Exercise materials:
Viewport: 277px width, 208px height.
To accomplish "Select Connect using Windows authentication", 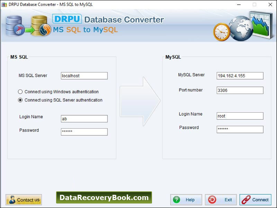I will [21, 92].
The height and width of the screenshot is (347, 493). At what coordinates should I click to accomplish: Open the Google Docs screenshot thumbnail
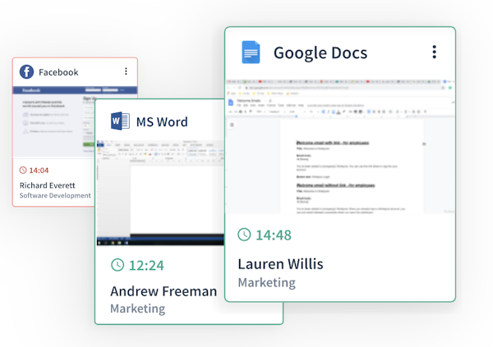340,146
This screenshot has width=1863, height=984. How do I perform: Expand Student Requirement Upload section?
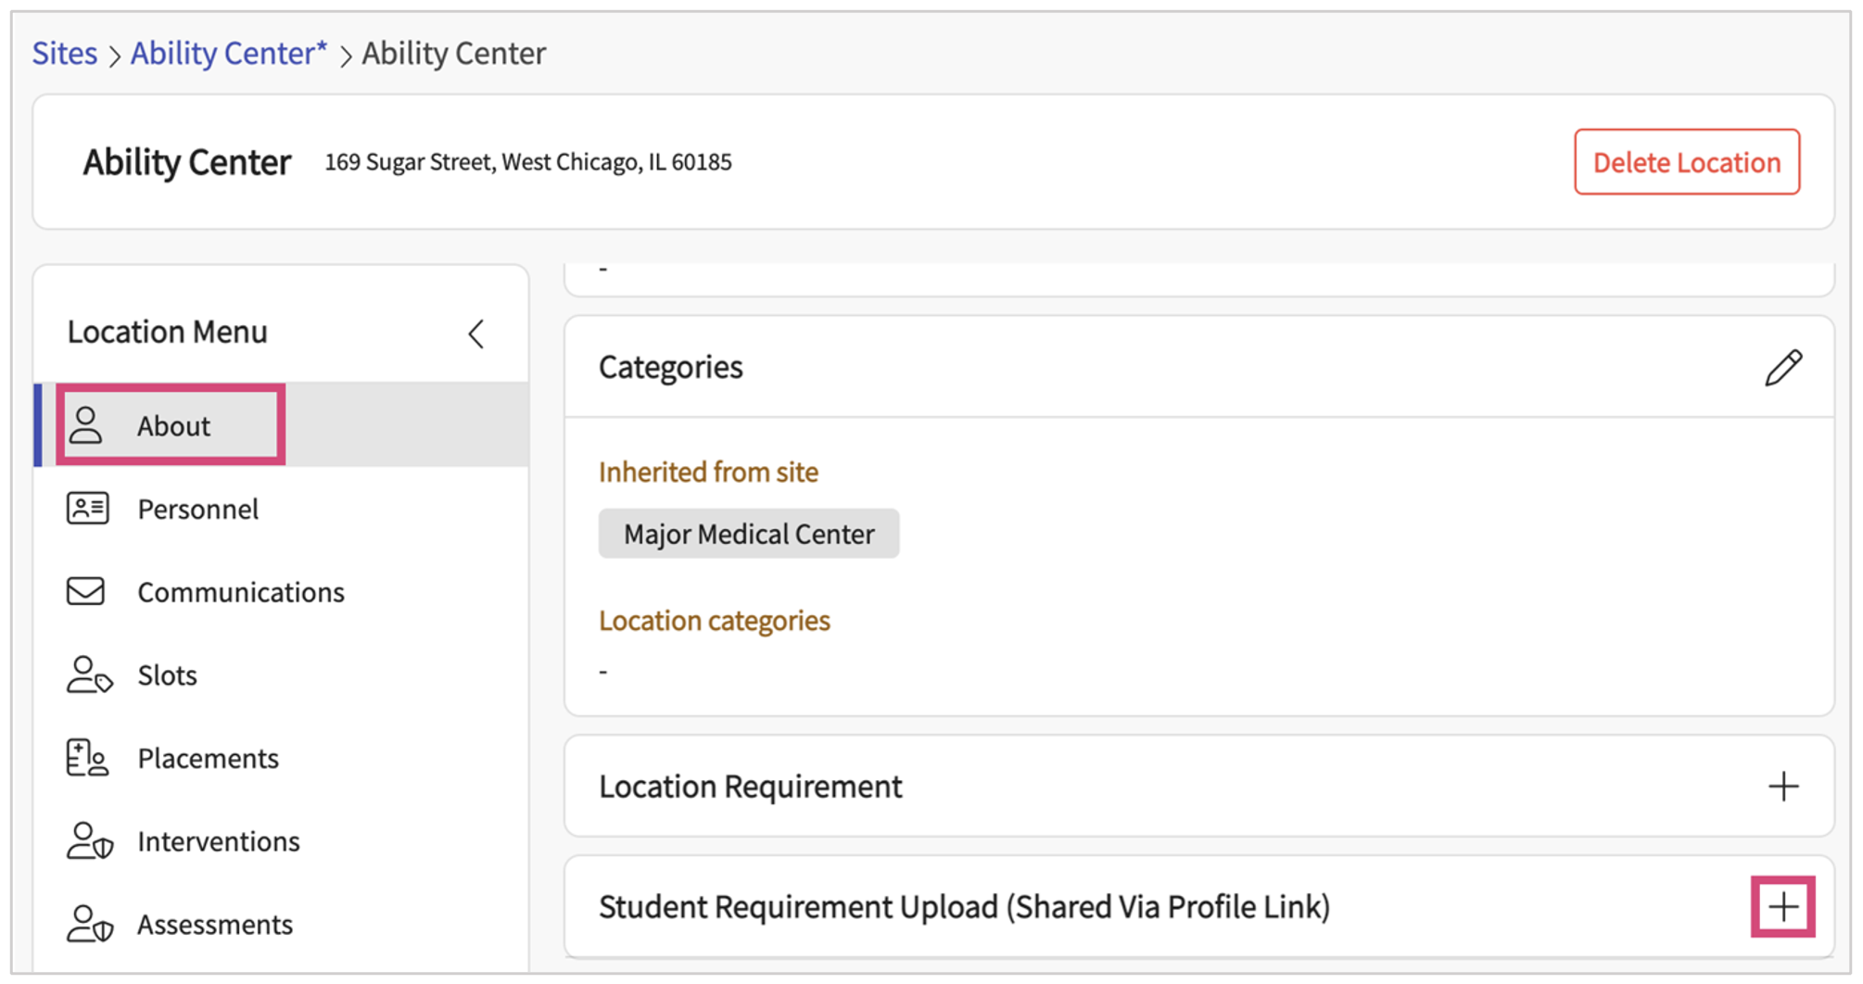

Work to be completed: Set down exactly, line for line, the data from the line that contains "The height and" through its last line, keeping pictures out.

Answer below:
The height and width of the screenshot is (347, 493). At what coordinates should I click to accomplish: Open the Google Docs screenshot thumbnail
340,146
This screenshot has width=1863, height=984. How do I perform: Expand Student Requirement Upload section?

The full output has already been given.